Exercise details: Please repeat, from the entries that follow, the lines from the one containing "Vertebrate Genomes Project (93, 78)" through the one containing "NCBI Taxonomy Browser (140, 313)" exactly, adding nothing.
+++ Data provided +++
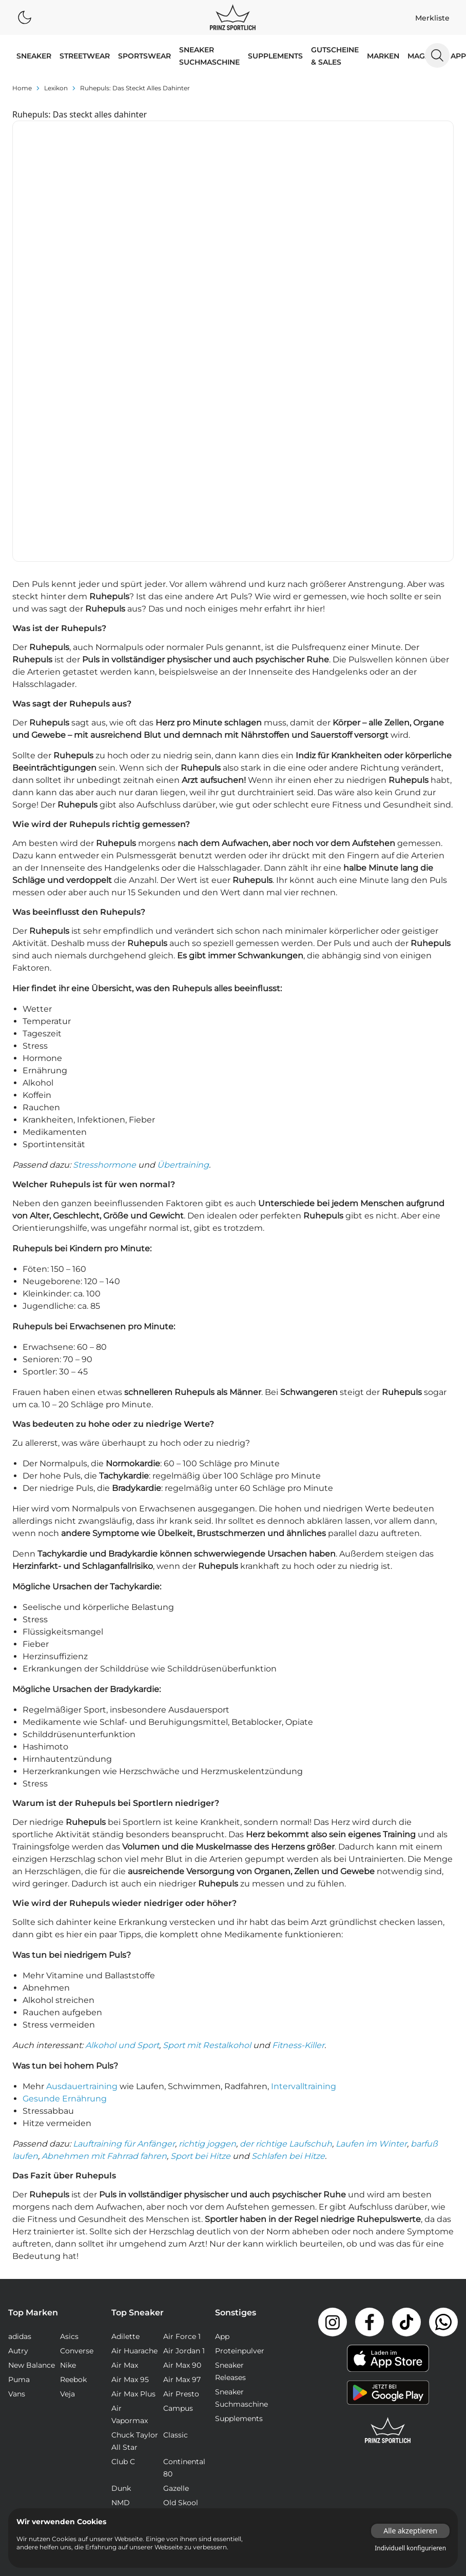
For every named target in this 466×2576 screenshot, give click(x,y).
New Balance (31, 2132)
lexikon (56, 88)
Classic (175, 2202)
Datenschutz (431, 2360)
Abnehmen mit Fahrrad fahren (104, 1924)
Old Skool (180, 2270)
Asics (69, 2104)
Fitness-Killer (298, 1813)
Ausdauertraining (82, 1854)
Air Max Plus (133, 2161)
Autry (18, 2118)
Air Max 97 (182, 2147)
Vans (16, 2161)
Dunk (121, 2255)
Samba (175, 2284)
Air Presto (181, 2161)
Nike (68, 2132)
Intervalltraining (303, 1854)
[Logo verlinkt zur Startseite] (233, 17)
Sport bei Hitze (200, 1924)
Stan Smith (183, 2299)
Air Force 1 (182, 2104)
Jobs (388, 2360)
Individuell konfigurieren (410, 2548)
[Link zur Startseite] (388, 2198)
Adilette (125, 2104)
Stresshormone (104, 932)
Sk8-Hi (123, 2299)
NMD (120, 2270)
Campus (178, 2175)
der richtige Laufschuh (286, 1911)
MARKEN (383, 56)
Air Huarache (134, 2118)
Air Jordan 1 (184, 2118)
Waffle (174, 2313)
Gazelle (176, 2255)
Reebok (73, 2147)
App (458, 56)
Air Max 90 (182, 2132)
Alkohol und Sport (122, 1813)
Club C (123, 2229)
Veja (67, 2161)
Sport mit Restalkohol (207, 1813)
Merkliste (432, 18)
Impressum (348, 2360)
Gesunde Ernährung (65, 1866)
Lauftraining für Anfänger (124, 1911)
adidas (19, 2104)
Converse (76, 2118)
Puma (19, 2147)
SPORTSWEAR (144, 56)
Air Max (124, 2132)
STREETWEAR (85, 56)
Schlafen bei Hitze (288, 1924)
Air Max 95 (130, 2147)
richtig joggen (207, 1911)
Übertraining (183, 932)
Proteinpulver (239, 2118)
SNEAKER (33, 56)
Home (22, 88)
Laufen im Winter (371, 1911)
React (121, 2284)
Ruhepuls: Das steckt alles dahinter (135, 88)
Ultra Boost (131, 2313)
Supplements (275, 56)
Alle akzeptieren (410, 2530)
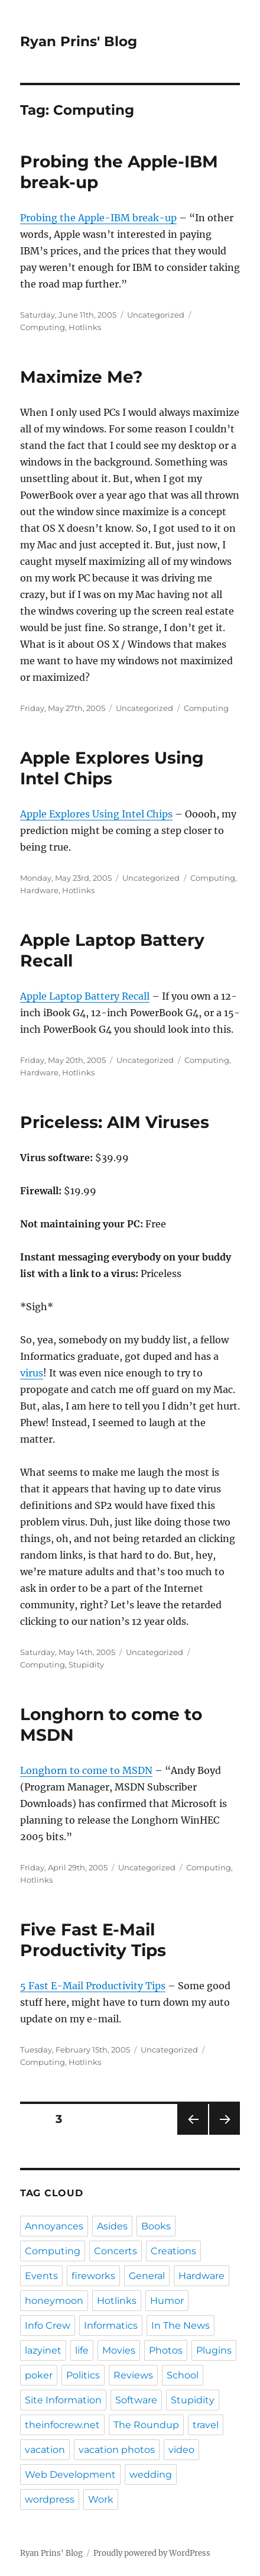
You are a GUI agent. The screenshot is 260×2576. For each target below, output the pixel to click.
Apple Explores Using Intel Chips (112, 768)
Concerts (115, 2251)
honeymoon (54, 2300)
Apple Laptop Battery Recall (85, 996)
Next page (224, 2134)
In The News (180, 2325)
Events (41, 2275)
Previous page (192, 2134)
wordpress (49, 2499)
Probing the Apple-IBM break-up (98, 218)
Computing (42, 327)
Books (156, 2226)
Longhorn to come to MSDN (86, 1770)
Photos (166, 2350)
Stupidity (86, 1664)
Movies (118, 2350)
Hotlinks (85, 327)
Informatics (111, 2325)
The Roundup (146, 2424)
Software (136, 2400)
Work (100, 2499)
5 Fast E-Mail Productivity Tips (92, 1986)
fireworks (93, 2275)
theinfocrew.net (62, 2424)
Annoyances (54, 2226)
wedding (150, 2474)
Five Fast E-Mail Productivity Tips (93, 1939)
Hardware (39, 890)
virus (31, 1373)
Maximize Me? (81, 377)
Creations (173, 2251)
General (147, 2275)
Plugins (214, 2350)
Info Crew (47, 2325)
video (181, 2449)
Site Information (63, 2400)
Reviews (133, 2375)
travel (206, 2424)
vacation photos (117, 2449)
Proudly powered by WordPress (151, 2553)
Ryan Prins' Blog (78, 41)
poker (39, 2375)
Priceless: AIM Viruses (114, 1122)
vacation (45, 2449)
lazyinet (43, 2350)
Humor (167, 2300)
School (183, 2375)
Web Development (70, 2474)
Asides (112, 2226)
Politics (83, 2375)
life (82, 2350)
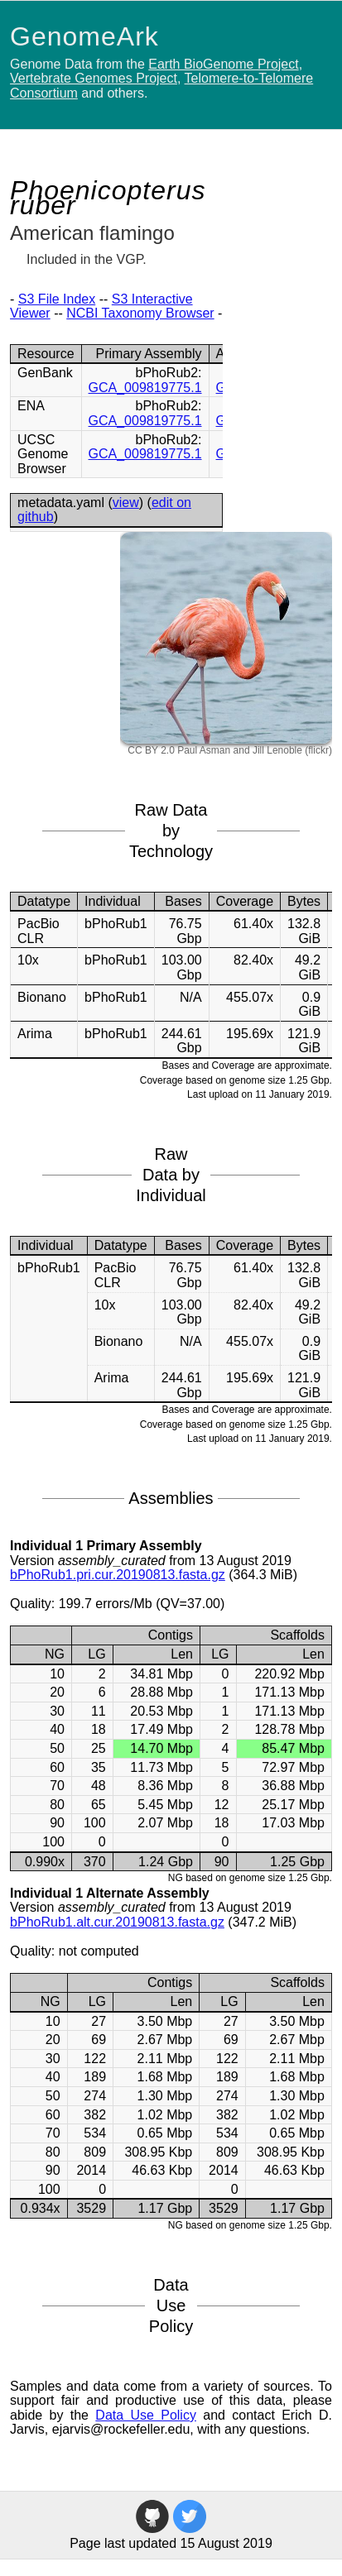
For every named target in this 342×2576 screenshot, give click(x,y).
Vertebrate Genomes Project (93, 78)
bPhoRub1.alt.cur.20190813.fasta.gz (117, 1922)
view (126, 503)
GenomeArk (84, 36)
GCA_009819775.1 (145, 388)
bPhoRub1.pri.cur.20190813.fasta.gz (117, 1575)
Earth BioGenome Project (223, 64)
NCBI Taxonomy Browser (140, 313)
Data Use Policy (145, 2415)
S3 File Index (56, 299)
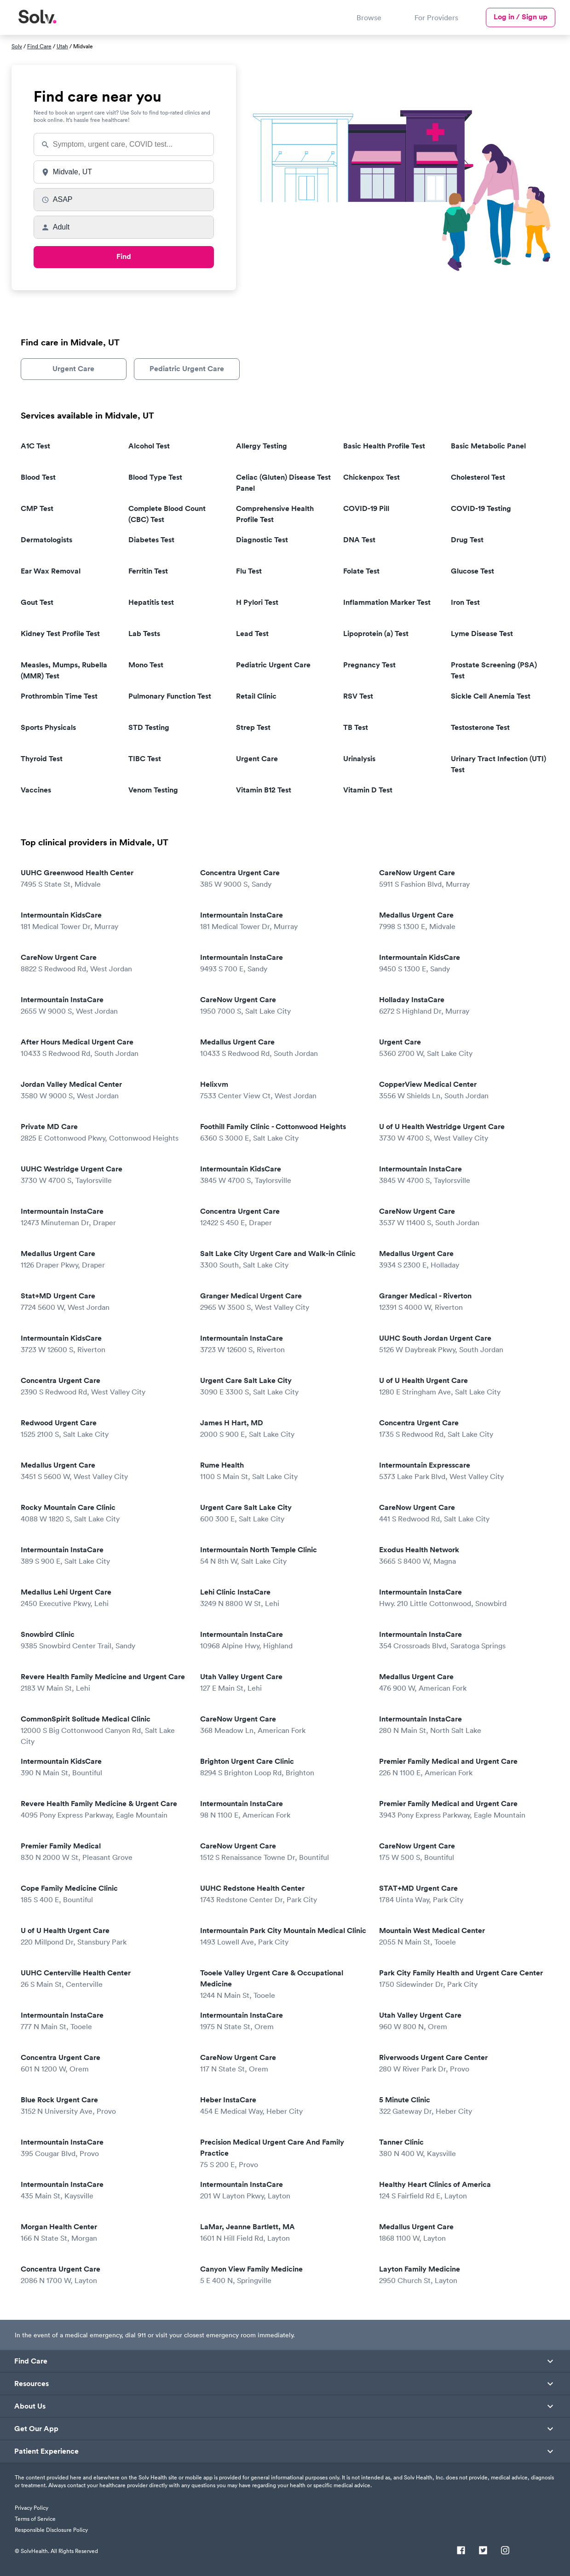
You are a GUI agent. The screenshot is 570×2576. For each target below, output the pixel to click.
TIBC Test (144, 758)
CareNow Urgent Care (462, 878)
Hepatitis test (151, 602)
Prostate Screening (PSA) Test (494, 670)
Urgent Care (73, 368)
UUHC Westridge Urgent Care (104, 1175)
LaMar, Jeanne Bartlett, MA (283, 2232)
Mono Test (145, 665)
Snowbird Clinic (104, 1640)
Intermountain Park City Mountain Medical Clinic (283, 1936)
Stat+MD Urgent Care (104, 1302)
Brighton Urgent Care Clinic (283, 1767)
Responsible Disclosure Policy (51, 2530)
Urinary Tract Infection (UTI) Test (498, 764)
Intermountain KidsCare (104, 921)
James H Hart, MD (283, 1429)
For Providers (436, 17)
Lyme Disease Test (482, 633)
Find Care (39, 46)
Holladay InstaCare (462, 1005)
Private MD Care (104, 1132)
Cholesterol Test (478, 477)
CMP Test (37, 508)
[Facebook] (461, 2551)
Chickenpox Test (371, 477)
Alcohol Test (149, 446)
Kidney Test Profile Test (60, 633)
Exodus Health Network (462, 1555)
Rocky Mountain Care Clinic (104, 1513)
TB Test (355, 727)
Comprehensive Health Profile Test (275, 514)
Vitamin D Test (367, 790)
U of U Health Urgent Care (462, 1386)
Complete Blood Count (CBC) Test (167, 514)
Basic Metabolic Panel (488, 446)
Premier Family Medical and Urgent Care (462, 1767)
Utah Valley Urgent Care (283, 1682)
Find (123, 256)
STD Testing (148, 727)
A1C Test (35, 446)
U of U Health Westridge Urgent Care (462, 1132)
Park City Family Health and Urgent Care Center (462, 1979)
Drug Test (467, 540)
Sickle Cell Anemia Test (490, 696)
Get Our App (37, 2429)
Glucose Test (472, 571)
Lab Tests (144, 633)
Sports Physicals (48, 727)
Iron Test (465, 602)
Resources (32, 2383)
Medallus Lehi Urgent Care (104, 1598)
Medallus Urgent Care (462, 921)
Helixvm (283, 1090)
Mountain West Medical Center (462, 1936)
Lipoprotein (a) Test (376, 633)
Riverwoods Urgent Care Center (462, 2063)
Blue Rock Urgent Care (104, 2106)
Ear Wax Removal (51, 571)
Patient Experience (47, 2451)
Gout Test (37, 602)
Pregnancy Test (369, 665)
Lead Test (252, 633)
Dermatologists (46, 540)
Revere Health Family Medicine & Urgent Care (104, 1809)
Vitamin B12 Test (263, 790)
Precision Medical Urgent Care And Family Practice (283, 2153)
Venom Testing (153, 790)
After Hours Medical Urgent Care (104, 1048)
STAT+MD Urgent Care (462, 1894)
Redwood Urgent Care (104, 1429)
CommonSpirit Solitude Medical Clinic (104, 1730)
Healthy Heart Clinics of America (462, 2190)
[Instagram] (505, 2551)
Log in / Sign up (520, 17)
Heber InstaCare (283, 2106)
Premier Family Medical (104, 1852)
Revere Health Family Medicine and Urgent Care (104, 1682)
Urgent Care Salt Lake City (283, 1386)
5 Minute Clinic (462, 2106)
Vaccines (36, 790)
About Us (30, 2406)
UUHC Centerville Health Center (104, 1979)
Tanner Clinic (462, 2148)
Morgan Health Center (104, 2232)
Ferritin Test (148, 571)
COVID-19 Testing (481, 508)
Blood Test (38, 477)
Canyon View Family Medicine (283, 2275)
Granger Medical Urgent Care (283, 1302)
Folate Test (361, 571)
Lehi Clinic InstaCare (283, 1598)
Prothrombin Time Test (59, 696)
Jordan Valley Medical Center (104, 1090)
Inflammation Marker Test (387, 602)
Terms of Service (35, 2519)
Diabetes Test (151, 540)
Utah (62, 46)
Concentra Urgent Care (283, 878)
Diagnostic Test (262, 540)
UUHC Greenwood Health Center (104, 878)
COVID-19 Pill (366, 508)
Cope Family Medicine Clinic (104, 1894)
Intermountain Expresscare (462, 1471)
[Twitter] (483, 2551)
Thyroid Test (42, 758)
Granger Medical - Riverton (462, 1302)
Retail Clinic (256, 696)
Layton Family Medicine (462, 2275)
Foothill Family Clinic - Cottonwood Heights (283, 1132)
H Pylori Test (257, 602)
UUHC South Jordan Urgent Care (462, 1344)
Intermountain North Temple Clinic (283, 1555)
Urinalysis (359, 758)
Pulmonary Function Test (169, 696)
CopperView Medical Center (462, 1090)
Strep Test (253, 727)
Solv (17, 46)
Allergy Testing (261, 446)
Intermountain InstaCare (283, 921)
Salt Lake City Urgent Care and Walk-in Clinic (283, 1259)
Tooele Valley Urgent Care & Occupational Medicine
+++
Answer space:
Vertebrate Genomes Project (93, 78)
bPhoRub1.alt.cur.20190813.fasta.gz (117, 1922)
view (126, 503)
GenomeArk (84, 36)
GCA_009819775.1 (145, 388)
bPhoRub1.pri.cur.20190813.fasta.gz (117, 1575)
Earth BioGenome Project (223, 64)
NCBI Taxonomy Browser (140, 313)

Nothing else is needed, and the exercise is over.